Consumer use of multichannel TV services continues to increase, but the market penetration for satellite TV has begun to level off, according to a study from Solomon-Wolff Associates, a New Jersey-based market research firm.

Cable TV continues to dominate the premium TV market with 75 percent of households, and its market penetration is still increasing, the firm said. "DirecTV and DISH Network together now account for one out of four households that use premium TV services, but their growth has waned," said Joey Wolff, a partner at Solomon-Wolff Associates.

"Cable TV services are now having more success in holding customers, getting new premium TV customers and getting back some who had switched to satellite TV," he said.

As for customer satisfaction, Solomon-Wolff said 22 percent of cable TV users it surveyed are completely satisfied with their service, while 34 percent of satellite TV users are completely satisfied.

DirecTV has the highest satisfaction level, with 38 percent of its users being completely satisfied, the study said. The major cable TV service with the highest satisfaction level is Cox, with 29 percent of its customers completely satisfied with service.

The data is developed from the biannual personal communications survey conducted through Solomon-Wolff's consumer survey Web site, consumerviews.com. A random sample of 6,800 participants from Solomon-Wolff's online database of more than 250,000 Internet users completed a detailed questionnaire for the survey.

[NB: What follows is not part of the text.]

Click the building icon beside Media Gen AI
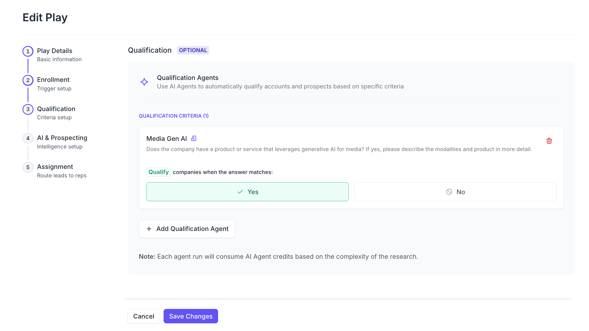tap(194, 139)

From SkyReport (Used with Permission)


----------



## Nick (Apr 23, 2002)

Wow! The positive spin on the survey results is making me dizzy --

_"...22 percent of cable TV users...are completely satisfied with their service". _

On the other hand, 78% continue to be highly pissed at cable every day.

_"...34 percent of satellite TV users are completely satisfied."_

But 66% remain irate while on hold trying to get resolution to a myriad of technical difficulties.

_"DirecTV has the highest satisfaction level, with 38 percent of its users being completely satisfied...

"...the highest satisfaction level is Cox, with 29 percent of its customers completely satisfied..."_

Completely....? Give me a break!


----------



## James_F (Apr 23, 2002)

Don't forget... :bang:

_"... 50% of all cable TV users are too lazy to switch..."_


----------



## Scott Greczkowski (Mar 21, 2002)

50% of the cable subscribers don't know how to spell HBO. :lol:


----------



## Steve Mehs (Mar 21, 2002)

That would be A-i-t-c-h-b-e-e-o-h


----------



## lee635 (Apr 17, 2002)

Two words: cable modems....


----------



## AkShark (Jul 12, 2002)

Penetration Leveling Off on Saturdays???

I thought it was just me!!

LOL


----------



## Jacob S (Apr 14, 2002)

I do think that cable internet access is one reason why cable is gaining ground again, keeping a lot of their customers, and getting a lot of customers back. If satellite internet would be available at a more affordable cost then satellite may gain some ground, but this is a HUGE advantage of cable. Not only that but being able to split the signal to multple rooms without an extra charge (if its not digital cable).


----------